Last Monday, I toured this facility along with other members of the West County Democrats and I can offer my first-hand testimony that the result is truly impressive. (Tours can be scheduled on Wednesdays and there is a kiosk that enables self-directed tours if you are interested in visiting.)  A few examples of the green features:

–A roof garden planted with sedum, a suculant plant which reflects heat in summer while insulating in winter.

–The capacity to “harvest” natural light during day.

–Ceiling mounted reflective devices that optimize artificial light after dark.

–Floating ceilings that utilize a system of fans and intake vents to insure optimal efficiency in the heating and cooling system.

–Carbon dioxide in the interior environment is monitored and oxygen from outside is imported as necessary to insure that the air is always fresh and conducive to human functioning.

I could list features for the next few hours, but I think you get the idea.  The result is a pleasant learning and working environment that is 30% more energy efficient than other code-compliant buildings off its size. Our guide pointed out that this building will very likely recoup its $18,000,000 price-tag in a very few years.

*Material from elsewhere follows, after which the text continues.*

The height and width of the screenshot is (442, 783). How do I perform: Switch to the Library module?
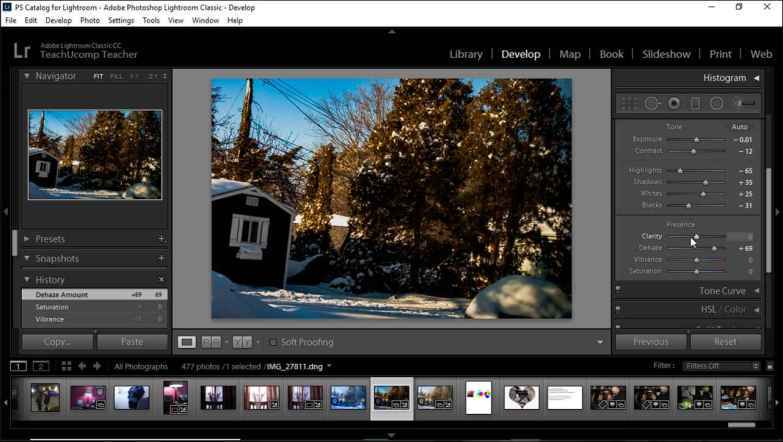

The innovative nature of the campus has affected all aspects of campus life and is not limited to the physical plant. The emphasis on sustainability is omnipresent; the campus schedules speakers, events and programs that emphasize environmental issues. Even the eating utensils that are used in the food service area will be, beginning next year, compostable — no detail is too humble. Students are active participants in the environmental mission, and have formed an environmental club with an educational goal — one of their initiatives is apparent in the trash bin labeling (as opposed to recycling bins) which are marked “Landfill” rather than “trash” as a consciousness raising device.

Given this track-record for environmental leadership it is not at all surprising to learn that the STLCC has received $500,000 dollars from the American Recovery and Reinvestment Act of 2009 to train and place a nearly 300 students in green jobs.  Clearly, the publicly funded STLCC is forging a path into a green future; one that we can only hope private enterprise in the region will have the wisdom  to follow–although a little push in the right direction via good clean energy legislation such as the ACES bill wouldn’t hurt.